Dean verfügt über mehr als 20 Jahre Führungserfahrung im Bereich Cybersicherheit in der Finanzdienstleistungs- und Technologiebranche. Im Laufe ihrer Karriere hat sie Sicherheitsprogramme bei Robinhood und Capital One aufgebaut und geleitet. Diese zielten darauf ab, Unternehmen zu schützen, gleichzeitig Geschäftswachstum zu ermöglichen, das Kundenvertrauen zu stärken und die Widerstandsfähigkeit gegenüber der sich ständig verändernden Bedrohungslandschaft zu erhöhen.

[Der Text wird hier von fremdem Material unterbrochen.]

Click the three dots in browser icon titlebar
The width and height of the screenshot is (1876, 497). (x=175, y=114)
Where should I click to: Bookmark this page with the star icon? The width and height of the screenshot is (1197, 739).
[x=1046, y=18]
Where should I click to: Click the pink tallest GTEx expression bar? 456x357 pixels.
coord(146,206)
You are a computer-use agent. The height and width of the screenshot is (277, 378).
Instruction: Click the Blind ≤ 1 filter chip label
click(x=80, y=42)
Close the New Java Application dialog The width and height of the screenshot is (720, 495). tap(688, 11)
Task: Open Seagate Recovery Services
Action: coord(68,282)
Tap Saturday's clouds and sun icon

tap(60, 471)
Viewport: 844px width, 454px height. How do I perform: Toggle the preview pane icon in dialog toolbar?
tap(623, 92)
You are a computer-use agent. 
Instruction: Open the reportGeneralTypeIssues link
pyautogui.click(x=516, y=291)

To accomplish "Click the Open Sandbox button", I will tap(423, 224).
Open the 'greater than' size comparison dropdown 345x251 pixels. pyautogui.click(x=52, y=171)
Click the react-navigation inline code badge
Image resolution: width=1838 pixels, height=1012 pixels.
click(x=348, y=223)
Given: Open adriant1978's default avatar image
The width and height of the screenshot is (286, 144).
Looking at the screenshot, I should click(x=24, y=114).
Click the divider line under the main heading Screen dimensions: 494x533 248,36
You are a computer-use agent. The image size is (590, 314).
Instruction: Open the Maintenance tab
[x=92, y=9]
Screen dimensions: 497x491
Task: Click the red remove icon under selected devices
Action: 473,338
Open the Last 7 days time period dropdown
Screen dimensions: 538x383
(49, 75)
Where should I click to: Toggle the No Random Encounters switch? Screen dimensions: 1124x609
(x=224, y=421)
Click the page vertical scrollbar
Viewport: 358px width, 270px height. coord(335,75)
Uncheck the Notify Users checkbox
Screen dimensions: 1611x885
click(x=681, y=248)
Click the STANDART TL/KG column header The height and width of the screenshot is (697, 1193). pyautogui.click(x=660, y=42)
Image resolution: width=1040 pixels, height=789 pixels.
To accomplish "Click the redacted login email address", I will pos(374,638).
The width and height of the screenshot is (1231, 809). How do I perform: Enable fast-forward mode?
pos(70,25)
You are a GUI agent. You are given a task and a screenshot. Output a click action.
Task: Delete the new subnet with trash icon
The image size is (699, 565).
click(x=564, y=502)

Bei Tricentis wird Dean unternehmensweit an der Weiterentwicklung der Sicherheitsprogramme für Unternehmen und Produkte arbeiten. Gleichzeitig wird sie sicherstellen, dass die Software-Entwicklung und -Bereitstellung die Sicherheitsbedürfnisse der Kunden berücksichtigt. Ihr Fokus liegt dabei darauf, die Tricentis Agentic Quality Engineering Platform zu unterstützen, die Sicherheit der Software-Lieferkette zu stärken sowie Governance und Cyber-Resilienz im gesamten Unternehmen und bei seinen Produkten zu verbessern.

 

Dean verstärkt Tricentis vor dem Hintergrund zunehmend komplexer Cyberbedrohungen und wachsender Kontrolle von Software-Lieferketten, KI-Einführung und dem Schutz sensibler Daten. Ihre Ernennung unterstreicht das Engagement von Tricentis für ein robustes Sicherheitsprogramm und unterstützt Kunden dabei, hochwertige Software sicher, zuverlässig und in KI-Geschwindigkeit bereitzustellen.